Client Performance Tuning

The default client configuration works well for most workloads. This guide covers when and how to tune for high-throughput or latency-sensitive scenarios.

When to tune

Consider tuning when you observe any of these:

Concurrent reservation count regularly exceeds 100
Client-side p99 latency exceeds 50ms
Commit retry rate exceeds 5%
Connection timeout errors in client logs

For server-side benchmarks and baseline expectations, see the Performance Benchmarks blog post.

Timeout tuning

All three clients configure two timeouts: connection (TCP handshake) and read (waiting for server response).

Default values

Setting	Python	TypeScript	Spring Boot
Connect timeout	`connect_timeout=2.0` (seconds)	`connectTimeout=2000` (ms)	`cycles.http.connect-timeout=2s`
Read timeout	`read_timeout=5.0` (seconds)	`readTimeout=5000` (ms)	`cycles.http.read-timeout=5s`

TypeScript timeout behavior

Node's built-in fetch does not distinguish connection from read timeout. connectTimeout and readTimeout are summed into a single AbortSignal.timeout() value (default: 7000ms total).

Tuning profiles

Choose a profile based on your deployment topology:

Co-located (client and server on same network):

python

# Python
config = CyclesConfig(
    base_url="http://cycles-server:7878",
    api_key="cyc_live_...",
    connect_timeout=0.5,   # 500ms — same-network handshake is fast
    read_timeout=2.0,      # 2s — server p99 is <5ms, leave headroom
)

typescript

// TypeScript
const config = new CyclesConfig({
  baseUrl: "http://cycles-server:7878",
  apiKey: "cyc_live_...",
  connectTimeout: 500,
  readTimeout: 2000,
});

yaml

# Spring Boot
cycles:
  http:
    connect-timeout: 500ms
    read-timeout: 2s

Cross-region or high-latency network:

python

# Python
config = CyclesConfig(
    base_url="https://cycles.us-east.example.com",
    api_key="cyc_live_...",
    connect_timeout=5.0,   # TLS handshake across regions
    read_timeout=15.0,     # account for network jitter
)

yaml

# Spring Boot
cycles:
  http:
    connect-timeout: 5s
    read-timeout: 15s

High-throughput with aggressive retry:

python

# Python — fail fast, retry quickly
config = CyclesConfig(
    base_url="http://cycles-server:7878",
    api_key="cyc_live_...",
    connect_timeout=1.0,
    read_timeout=3.0,
    retry_max_attempts=10,
    retry_initial_delay=0.1,
    retry_multiplier=1.5,
    retry_max_delay=5.0,
)

WARNING

Never set the read timeout below the server's expected p99 latency. At default load, the server's p99 for reserve+commit is ~20ms. Under heavy load it can reach 50ms+. A read timeout of 100ms will cause spurious failures.

Connection pooling

Python (httpx)

The Python client uses httpx.Client, which manages a connection pool automatically. Key details:

Connections are reused across requests (HTTP keep-alive)
Pool timeout is hardcoded at 5 seconds (time to acquire a connection from the pool)
Write timeout is hardcoded at 5 seconds
httpx uses a default pool of 100 connections (10 per host)
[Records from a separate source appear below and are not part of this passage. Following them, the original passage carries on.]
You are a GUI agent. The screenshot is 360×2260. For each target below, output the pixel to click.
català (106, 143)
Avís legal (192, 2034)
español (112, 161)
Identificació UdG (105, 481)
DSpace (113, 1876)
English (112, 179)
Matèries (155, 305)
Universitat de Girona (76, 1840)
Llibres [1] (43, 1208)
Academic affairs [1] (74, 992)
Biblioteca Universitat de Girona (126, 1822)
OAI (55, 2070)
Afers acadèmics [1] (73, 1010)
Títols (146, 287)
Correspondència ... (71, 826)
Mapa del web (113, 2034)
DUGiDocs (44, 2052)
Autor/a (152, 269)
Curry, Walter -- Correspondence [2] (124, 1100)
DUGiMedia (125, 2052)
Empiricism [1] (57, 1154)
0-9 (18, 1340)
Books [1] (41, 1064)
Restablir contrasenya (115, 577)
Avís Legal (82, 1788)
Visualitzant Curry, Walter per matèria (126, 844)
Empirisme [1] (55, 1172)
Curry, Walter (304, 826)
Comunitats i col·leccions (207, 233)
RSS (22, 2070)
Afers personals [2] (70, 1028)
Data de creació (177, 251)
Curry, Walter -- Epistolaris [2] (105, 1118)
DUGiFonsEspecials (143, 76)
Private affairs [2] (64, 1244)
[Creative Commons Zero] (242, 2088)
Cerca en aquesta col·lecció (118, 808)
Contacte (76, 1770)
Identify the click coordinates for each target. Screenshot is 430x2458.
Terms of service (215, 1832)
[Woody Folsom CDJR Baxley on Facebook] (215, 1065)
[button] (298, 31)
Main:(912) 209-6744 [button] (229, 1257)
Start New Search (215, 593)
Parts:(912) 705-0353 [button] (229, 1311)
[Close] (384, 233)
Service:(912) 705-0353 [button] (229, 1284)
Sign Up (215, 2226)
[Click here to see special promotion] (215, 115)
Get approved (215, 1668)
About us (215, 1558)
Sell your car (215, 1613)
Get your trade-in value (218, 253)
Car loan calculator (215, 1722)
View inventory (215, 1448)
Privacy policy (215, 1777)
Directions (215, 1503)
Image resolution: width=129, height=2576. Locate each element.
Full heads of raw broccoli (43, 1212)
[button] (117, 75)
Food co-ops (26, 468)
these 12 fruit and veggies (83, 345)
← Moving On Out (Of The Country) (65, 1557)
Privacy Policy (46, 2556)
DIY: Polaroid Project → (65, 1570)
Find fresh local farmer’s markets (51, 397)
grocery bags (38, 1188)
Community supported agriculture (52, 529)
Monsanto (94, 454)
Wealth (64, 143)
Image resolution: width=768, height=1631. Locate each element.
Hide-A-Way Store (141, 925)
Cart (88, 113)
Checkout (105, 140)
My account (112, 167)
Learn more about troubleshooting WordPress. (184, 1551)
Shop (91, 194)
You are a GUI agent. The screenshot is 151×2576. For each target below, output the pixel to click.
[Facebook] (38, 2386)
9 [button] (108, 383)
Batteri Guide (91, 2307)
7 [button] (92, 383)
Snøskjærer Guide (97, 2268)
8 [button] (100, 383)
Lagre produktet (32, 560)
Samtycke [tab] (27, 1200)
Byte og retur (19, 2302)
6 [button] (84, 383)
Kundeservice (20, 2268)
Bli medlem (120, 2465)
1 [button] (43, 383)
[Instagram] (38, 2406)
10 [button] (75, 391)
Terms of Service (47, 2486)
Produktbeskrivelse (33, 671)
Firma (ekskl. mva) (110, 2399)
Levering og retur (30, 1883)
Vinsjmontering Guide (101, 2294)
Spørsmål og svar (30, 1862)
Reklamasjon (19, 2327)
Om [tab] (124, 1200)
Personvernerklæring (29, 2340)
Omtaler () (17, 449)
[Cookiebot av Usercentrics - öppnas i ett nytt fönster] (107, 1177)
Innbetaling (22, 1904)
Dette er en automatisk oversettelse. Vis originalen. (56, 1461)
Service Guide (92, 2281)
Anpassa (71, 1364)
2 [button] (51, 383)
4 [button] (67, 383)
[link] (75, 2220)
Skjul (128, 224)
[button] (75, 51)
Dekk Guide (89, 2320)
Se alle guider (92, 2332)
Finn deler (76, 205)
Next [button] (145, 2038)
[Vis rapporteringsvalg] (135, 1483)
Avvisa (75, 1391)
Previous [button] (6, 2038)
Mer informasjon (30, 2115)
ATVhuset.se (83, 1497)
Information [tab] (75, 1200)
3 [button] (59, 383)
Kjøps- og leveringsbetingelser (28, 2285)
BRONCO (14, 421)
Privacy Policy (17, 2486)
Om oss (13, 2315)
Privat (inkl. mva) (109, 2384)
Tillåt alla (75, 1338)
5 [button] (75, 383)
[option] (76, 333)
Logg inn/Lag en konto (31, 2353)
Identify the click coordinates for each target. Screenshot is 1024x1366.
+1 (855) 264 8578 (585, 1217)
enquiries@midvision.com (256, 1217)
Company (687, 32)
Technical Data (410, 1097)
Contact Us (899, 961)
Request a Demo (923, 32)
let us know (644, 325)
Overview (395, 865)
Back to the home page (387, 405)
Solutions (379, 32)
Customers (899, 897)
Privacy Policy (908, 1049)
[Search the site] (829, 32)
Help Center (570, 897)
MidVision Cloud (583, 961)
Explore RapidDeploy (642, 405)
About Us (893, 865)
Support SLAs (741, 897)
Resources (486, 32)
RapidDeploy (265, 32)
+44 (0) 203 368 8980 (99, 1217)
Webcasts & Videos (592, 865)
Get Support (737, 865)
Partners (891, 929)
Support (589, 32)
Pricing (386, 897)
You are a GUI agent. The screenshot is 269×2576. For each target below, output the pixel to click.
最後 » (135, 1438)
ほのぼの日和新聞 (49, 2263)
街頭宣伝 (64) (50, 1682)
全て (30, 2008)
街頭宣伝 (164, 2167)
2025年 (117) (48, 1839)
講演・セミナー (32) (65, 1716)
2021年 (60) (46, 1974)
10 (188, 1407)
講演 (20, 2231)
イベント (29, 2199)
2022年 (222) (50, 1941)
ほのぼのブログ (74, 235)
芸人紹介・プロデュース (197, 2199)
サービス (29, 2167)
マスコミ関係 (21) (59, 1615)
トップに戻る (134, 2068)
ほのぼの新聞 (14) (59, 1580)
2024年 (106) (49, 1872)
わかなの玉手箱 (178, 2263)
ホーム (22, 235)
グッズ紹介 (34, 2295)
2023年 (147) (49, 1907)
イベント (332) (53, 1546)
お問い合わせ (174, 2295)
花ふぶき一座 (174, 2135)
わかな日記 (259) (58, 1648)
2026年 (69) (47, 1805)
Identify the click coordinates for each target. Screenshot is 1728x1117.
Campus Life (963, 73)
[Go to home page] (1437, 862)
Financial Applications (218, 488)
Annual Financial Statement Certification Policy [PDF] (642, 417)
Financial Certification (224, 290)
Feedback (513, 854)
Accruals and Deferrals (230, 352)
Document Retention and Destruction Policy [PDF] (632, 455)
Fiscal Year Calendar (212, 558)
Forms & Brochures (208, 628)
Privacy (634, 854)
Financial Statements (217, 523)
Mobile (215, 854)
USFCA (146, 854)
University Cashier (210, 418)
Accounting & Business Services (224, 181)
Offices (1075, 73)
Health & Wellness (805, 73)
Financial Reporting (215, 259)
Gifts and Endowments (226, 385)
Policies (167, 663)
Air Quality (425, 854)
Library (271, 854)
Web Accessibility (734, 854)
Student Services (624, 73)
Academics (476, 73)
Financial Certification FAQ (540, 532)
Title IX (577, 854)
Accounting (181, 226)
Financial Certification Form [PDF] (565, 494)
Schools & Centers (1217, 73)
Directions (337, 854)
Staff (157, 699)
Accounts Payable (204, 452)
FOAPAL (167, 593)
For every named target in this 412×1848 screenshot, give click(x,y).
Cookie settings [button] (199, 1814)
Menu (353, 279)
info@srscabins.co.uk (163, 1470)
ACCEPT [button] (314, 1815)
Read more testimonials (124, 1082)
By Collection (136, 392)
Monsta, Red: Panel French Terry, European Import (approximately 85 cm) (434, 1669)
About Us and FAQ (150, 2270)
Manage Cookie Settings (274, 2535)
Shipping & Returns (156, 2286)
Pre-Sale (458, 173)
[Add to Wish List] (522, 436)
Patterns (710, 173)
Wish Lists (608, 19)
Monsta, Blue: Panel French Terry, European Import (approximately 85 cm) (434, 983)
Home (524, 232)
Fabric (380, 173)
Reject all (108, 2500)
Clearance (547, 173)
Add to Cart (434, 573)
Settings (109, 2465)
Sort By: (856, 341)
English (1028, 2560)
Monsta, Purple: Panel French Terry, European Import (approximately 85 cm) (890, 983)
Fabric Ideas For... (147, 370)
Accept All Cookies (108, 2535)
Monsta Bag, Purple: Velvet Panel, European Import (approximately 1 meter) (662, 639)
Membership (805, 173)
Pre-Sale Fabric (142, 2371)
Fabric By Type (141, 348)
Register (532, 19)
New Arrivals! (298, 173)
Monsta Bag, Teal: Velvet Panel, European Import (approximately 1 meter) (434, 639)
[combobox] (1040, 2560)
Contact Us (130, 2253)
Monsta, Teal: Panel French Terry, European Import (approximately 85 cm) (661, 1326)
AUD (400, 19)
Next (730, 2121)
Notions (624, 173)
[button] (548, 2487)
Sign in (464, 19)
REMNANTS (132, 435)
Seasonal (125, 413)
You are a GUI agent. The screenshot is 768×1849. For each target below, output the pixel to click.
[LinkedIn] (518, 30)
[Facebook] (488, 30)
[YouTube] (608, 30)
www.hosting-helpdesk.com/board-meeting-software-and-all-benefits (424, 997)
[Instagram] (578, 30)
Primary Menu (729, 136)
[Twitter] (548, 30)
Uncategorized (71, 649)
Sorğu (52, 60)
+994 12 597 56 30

For most workloads, the defaults are sufficient. If you see PoolTimeout errors, you likely have too many concurrent requests for a single client instance. Solutions:

Increase concurrency limit — create the client with a custom transport:

python

import httpx
from runcycles import CyclesConfig

config = CyclesConfig(base_url="...", api_key="...")

# Custom transport with larger pool
transport = httpx.HTTPTransport(
    limits=httpx.Limits(max_connections=200, max_keepalive_connections=50)
)

Use multiple client instances — partition by tenant or workload if a single pool is a bottleneck.

TypeScript (fetch)

The TypeScript client uses Node's built-in fetch, which relies on the runtime's HTTP agent for connection reuse:

Node.js 20+ reuses connections automatically via its global undici agent
No explicit pool configuration is exposed
Keep-alive is enabled by default

For high-throughput Node.js services, ensure you're running Node 20+ where fetch connection reuse is reliable.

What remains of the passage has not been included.